Problem to work on -
Copy each of the rows below character for character, without changing anything.

Material shown -
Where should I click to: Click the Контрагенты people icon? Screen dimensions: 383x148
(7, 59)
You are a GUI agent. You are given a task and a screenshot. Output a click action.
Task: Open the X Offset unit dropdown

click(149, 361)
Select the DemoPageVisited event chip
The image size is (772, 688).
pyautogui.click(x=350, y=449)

Result of the exercise -
Where should I click to: Click the Контрагенты people icon? Screen dimensions: 383x148
(7, 59)
You are a GUI agent. You are given a task and a screenshot. Output a click action.
Task: Open the X Offset unit dropdown

click(149, 361)
Select the DemoPageVisited event chip
The image size is (772, 688).
pyautogui.click(x=350, y=449)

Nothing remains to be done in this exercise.